Just when things were seemingly going well, life has some more curve balls to throw. Fuck. Yesterday, Mamoru’s brother called him in a huff. Apparently お父さん is seriously thinking of marrying his longtime Korean girlfriend. This in and of itself is not a bad thing but it carries with it a long history of hatred and cheating. In addition, お父さん wants to sell Mamoru’s beloved childhood home (which he promised his deceased mother to maintain forever) to go live in a retirement home with New Wife. This solely stands as the ultimate betrayal to Mamoru. Now my rational suggestion is that Mamoru’s brother and wife who still live in their hometown take up residence in the childhood home and thus it stays in the family. Mamoru says he doesn’t want to do that because as Brother says “it’s too far from the station” which is ridiculous because he has a car. The next logical thing in Mamoru’s mind is to buy the house from お父さん and renovate it and rent it out. Truthfully, (despite お父さん’s inability to maintain the house to a presentable state) it’s a beautiful house and it sits on a mountain with a view of the whole small town and even the ocean. However, because it is in Mamoru’s hometown and not our current city, it would be inconvenient for Mamoru and I to live there (which is a pity because every time I’m there I think about how I could make it a beautiful home). It’s very far from both his company and Company H and would make it impractical to move there. Now I’m thinking in advance here at what a tremendous undertaking it would be to make that house presentable. お父さん doesn’t keep house very well, and it seems hoarding is in Mamoru’s genes. We would have to get rid of everything in the house (furniture and all) and box up all his mother’s possessions (to put in storage) which Mamoru refuses to part with. Of course, with my expert planning and organization skills, it can be done. I’ve managed to make every house Mamoru and I have lived in a clean and orderly one (as compared to the stacks of shit Mamoru kept at his own house when he lived alone). That doesn’t exist in our home. The final problem is that if Mamoru buys the house from お父さん, Mamoru said he will basically disown お父さん (Happy Father’s Day amirite?) and no longer speak to him which is shitty because Mamoru doesn’t have a lot of family. So this is where we’re at. A whole shit ton of family drama has just been dumped on us.

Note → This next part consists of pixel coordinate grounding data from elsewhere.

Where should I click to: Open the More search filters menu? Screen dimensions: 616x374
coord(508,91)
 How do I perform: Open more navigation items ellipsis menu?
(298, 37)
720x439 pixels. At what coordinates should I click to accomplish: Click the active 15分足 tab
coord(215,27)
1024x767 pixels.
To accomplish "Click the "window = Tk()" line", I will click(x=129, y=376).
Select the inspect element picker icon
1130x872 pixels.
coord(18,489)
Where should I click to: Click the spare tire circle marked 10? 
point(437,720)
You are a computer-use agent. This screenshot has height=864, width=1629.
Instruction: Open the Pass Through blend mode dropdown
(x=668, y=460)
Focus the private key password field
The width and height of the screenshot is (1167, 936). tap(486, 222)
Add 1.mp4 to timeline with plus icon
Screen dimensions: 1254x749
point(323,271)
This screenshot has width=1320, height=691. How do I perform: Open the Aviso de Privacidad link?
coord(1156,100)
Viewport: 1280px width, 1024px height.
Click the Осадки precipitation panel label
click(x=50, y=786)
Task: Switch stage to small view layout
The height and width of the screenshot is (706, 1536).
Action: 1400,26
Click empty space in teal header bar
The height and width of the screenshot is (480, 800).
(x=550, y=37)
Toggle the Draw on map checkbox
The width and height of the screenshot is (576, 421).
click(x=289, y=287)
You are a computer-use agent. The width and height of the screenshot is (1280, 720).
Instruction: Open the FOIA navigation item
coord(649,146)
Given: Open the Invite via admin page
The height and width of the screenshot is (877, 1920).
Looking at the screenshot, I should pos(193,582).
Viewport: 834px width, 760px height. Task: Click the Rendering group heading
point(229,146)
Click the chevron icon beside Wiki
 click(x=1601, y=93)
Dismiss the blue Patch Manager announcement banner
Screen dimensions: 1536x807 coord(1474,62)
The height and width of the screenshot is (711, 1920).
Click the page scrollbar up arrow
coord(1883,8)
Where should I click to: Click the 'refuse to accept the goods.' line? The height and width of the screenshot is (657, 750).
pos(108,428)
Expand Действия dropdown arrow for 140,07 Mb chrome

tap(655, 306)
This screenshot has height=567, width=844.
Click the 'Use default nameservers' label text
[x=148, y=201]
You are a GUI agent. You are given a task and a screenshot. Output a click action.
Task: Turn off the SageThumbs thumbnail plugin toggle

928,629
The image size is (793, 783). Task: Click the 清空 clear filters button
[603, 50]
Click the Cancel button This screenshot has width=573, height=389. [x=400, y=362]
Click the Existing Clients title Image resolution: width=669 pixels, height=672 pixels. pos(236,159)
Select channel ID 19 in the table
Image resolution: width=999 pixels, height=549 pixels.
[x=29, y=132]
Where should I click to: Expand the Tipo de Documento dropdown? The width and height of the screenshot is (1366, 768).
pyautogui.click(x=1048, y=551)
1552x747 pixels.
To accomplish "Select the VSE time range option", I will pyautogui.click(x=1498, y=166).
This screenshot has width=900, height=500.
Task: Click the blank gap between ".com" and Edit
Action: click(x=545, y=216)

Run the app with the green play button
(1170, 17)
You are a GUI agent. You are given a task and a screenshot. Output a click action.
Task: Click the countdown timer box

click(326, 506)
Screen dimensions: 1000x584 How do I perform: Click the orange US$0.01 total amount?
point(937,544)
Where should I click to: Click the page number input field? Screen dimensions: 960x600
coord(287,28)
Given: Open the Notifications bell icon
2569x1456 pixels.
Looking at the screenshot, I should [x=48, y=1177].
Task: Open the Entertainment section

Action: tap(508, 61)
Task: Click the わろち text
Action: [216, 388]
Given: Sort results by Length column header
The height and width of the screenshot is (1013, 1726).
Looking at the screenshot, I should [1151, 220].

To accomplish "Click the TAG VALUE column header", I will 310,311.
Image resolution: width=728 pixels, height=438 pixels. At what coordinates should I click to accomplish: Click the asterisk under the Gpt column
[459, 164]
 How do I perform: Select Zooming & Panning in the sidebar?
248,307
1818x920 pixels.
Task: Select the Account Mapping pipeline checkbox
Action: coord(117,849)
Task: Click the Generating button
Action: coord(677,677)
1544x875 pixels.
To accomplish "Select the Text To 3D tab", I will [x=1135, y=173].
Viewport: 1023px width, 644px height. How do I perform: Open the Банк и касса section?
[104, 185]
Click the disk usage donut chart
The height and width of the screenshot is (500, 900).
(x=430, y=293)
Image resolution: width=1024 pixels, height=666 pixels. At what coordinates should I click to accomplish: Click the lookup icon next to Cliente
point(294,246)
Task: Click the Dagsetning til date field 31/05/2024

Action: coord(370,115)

I’m at a bunch of different places. On Friday I made a new and beautiful friend who is heaps of fun. I don’t have a pseudonym for her yet, but expect that as we’ll be hanging out always. Right now I call her my “boo” because I love her to pieces. We had so much fun with Kotono and Boo’s Korean boyfriend on Friday talking, singing karaoke, drinking a lot, and laughing our faces off. It was a genuine good time. In other friend news however, Demande has decided not to speak to me for the 3rd time, and I feel like this may be the last time as I am so jaded with our “friendship” (quotes because is it even a friendship?) and don’t want to put forth any more effort into someone who just doesn’t care about me.
Then some more good and bad happened. Yesterday, someone posted on a Facebook giveaway group a free weight bench and set of weights (which is damn expensive). This lined up perfected because I had just been looking for a tattoo friendly gym in my city. I contacted him immediately and made arrangements to pick it up today. Mamoru rented a car, and we were all set to go when this absolute douchewaffle messaged me and was like “Hey I am a giant bag of dicks and didn’t communicate with my wife who promised the bench and weights to someone else. So sorry for my motherfucking douchewafflery.” (I may have not quoted that exactly.) So I had a mini breakdown. Threw my phone on the bed and started crying “I’ll be fat forever.” Mamoru consoled me and tried to make me feel better. But fuck losing weight is fucking hard man. It’s a constant battle every day. Food. Exercise. Weights. Gym? And I am, of course, my own worst enemy. Aren’t we all? It’s so hard for me to live in the present moment. Like yay 13 kilos (31 pounds) lost! Why can’t I celebrate that victory? One of my college professors was a big believer in self-rewarding. She said when we accomplish something great (like for example getting an A on a paper), we must be sure to reward ourselves. I think, have I done that enough? What do you think? I think maybe I just beat myself up too much which is probably not healthy.
So today, Mamoru and I are going to take the car we rented (now for no fucking reason thanks to Mr. Cockthistle) and go look at Fitbits, go to Costco, and go to his hometown to get some stuff from the house and maybe meet New Wife. I already cancelled attending a yoga event to be there to emotionally support Mamoru and although I was disappointed it’s family first of course (even though Michiru messaged me saying the event is shit). Kotono understands and Kunzite bailed last night, so I’m not the only one out. Today is a day to be with Mamoru, support him, and push forward. Then after we make it through today we can go on to the next and then the next. I hope you’re having a better weekend than I am.